Since you are mainly interested in the audio and text column, remove the other columns:

In [ ]:

lj_speech = lj_speech.map(remove_columns=["file", "id", "normalized_text"])

Now take a look at the audio and text columns:

In [ ]:

lj_speech[0]["audio"]

Out[ ]:

{'array': array([-7.3242188e-04, -7.6293945e-04, -6.4086914e-04, ...,
         7.3242188e-04,  2.1362305e-04,  6.1035156e-05], dtype=float32),
 'path': '/root/.cache/huggingface/datasets/downloads/extracted/917ece08c95cf0c4115e45294e3cd0dee724a1165b7fc11798369308a465bd26/LJSpeech-1.1/wavs/LJ001-0001.wav',
 'sampling_rate': 22050}

In [ ]:

lj_speech[0]["text"]

Out[ ]:

'Printing, in the only sense with which we are at present concerned, differs from most if not from all the arts and crafts represented in the Exhibition'

Remember from the earlier section on processing audio data, you should always resample your audio data's sampling rate to match the sampling rate of the dataset used to pretrain a model:

In [ ]:

lj_speech = lj_speech.cast_column("audio", Audio(sampling_rate=16_000))

Processor¶

A processor combines a feature extractor and tokenizer. Load a processor with [`AutoProcessor.from_pretrained]:

In [ ]:

from transformers import AutoProcessor

processor = AutoProcessor.from_pretrained("facebook/wav2vec2-base-960h")

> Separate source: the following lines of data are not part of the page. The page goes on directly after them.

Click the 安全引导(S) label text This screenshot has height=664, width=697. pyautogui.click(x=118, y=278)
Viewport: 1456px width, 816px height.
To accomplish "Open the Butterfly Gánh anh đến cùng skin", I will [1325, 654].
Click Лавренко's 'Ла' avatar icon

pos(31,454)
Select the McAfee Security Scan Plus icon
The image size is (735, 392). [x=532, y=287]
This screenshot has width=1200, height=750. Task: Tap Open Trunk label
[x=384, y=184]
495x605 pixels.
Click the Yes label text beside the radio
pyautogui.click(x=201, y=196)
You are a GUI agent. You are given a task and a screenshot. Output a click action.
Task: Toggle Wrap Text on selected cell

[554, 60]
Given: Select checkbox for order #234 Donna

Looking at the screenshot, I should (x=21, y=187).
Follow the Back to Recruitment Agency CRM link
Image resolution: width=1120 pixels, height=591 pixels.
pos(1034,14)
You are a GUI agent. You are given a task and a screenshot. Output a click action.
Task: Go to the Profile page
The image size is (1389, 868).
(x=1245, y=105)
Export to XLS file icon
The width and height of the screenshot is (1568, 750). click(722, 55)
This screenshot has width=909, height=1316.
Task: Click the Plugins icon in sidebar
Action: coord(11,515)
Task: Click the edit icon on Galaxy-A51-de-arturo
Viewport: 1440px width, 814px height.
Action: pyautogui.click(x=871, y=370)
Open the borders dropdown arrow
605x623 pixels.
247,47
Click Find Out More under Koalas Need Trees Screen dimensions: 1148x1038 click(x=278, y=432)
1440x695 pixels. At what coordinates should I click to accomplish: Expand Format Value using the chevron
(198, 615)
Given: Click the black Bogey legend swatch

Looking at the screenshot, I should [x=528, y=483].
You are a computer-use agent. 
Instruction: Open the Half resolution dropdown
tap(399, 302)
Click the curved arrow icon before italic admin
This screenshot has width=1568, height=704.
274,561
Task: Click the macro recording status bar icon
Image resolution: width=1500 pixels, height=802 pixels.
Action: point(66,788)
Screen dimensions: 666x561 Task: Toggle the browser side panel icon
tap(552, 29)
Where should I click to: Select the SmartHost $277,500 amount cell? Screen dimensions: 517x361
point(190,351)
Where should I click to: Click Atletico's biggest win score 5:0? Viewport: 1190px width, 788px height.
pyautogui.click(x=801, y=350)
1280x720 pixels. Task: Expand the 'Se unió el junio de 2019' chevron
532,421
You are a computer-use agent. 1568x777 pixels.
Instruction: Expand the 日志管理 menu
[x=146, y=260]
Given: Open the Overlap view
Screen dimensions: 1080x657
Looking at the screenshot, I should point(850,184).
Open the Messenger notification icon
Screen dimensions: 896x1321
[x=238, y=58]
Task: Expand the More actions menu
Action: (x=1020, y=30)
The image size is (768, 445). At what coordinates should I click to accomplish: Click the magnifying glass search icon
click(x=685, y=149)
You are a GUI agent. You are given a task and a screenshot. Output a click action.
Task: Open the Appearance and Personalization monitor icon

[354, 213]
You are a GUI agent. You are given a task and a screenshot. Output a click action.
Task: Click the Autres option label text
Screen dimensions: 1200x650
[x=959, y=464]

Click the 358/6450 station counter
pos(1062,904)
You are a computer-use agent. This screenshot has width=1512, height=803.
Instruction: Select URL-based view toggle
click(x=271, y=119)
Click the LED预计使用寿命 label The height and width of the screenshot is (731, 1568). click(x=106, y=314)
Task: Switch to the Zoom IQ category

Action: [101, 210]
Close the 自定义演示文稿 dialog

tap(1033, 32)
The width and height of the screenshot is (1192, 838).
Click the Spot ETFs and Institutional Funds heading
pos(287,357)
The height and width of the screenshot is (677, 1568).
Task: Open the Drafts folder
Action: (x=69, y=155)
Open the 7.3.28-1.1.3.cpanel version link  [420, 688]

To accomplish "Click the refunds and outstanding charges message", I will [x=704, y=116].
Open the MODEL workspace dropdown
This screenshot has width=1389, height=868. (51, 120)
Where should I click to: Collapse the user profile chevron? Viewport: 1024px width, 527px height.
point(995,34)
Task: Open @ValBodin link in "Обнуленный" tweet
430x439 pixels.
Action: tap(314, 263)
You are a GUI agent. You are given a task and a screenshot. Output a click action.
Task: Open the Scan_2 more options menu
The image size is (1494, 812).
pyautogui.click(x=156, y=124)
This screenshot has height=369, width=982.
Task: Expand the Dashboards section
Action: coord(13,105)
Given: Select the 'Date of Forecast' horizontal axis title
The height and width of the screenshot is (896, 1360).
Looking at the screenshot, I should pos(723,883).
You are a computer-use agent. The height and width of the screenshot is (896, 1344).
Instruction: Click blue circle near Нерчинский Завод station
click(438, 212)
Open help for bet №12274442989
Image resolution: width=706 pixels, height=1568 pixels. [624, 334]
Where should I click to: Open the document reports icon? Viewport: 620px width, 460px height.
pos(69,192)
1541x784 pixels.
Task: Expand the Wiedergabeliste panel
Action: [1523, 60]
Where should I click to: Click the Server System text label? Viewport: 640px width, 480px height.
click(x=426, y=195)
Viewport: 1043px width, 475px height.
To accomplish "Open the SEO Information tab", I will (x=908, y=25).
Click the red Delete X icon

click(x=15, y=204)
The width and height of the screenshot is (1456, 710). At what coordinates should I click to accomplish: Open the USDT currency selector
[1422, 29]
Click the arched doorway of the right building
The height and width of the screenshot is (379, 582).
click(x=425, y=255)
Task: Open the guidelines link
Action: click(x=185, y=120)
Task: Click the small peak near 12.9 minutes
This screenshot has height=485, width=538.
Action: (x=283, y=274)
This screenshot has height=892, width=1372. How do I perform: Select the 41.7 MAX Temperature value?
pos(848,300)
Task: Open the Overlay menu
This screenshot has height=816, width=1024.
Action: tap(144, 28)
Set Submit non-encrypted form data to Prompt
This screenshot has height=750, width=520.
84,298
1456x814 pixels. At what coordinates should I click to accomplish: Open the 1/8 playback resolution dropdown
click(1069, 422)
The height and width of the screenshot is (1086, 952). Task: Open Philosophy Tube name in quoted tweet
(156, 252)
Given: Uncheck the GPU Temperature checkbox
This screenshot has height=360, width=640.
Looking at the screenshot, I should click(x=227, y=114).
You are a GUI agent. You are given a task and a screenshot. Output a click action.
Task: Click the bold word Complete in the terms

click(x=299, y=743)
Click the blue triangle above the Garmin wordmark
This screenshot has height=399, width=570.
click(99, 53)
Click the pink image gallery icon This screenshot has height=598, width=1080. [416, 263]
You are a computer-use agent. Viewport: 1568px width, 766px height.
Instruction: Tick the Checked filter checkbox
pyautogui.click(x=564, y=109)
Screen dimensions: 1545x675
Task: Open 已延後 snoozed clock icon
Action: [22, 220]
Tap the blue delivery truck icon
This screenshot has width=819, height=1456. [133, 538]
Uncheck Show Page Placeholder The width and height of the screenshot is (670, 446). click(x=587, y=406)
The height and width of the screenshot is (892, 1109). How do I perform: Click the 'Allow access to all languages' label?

Create a function to process the audio data to input_values, and tokenizes the text to labels. These are your inputs to the model:

In [ ]:

def prepare_dataset(example):
    audio = example["audio"]

    example["input_values"] = processor(audio["array"], sampling_rate=16000)

    with processor.as_target_processor():
        example["labels"] = processor(example["text"]).input_ids
    return example

Apply the prepare_dataset function to a sample:

In [ ]:

prepare_dataset(lj_speech[0])

Notice the processor has added input_values and labels. The sampling rate has also been correctly downsampled to 16kHz.

Awesome, you should now be able to preprocess data for any modality and even combine different modalities! In the next tutorial, learn how to fine-tune a model on your newly preprocessed data.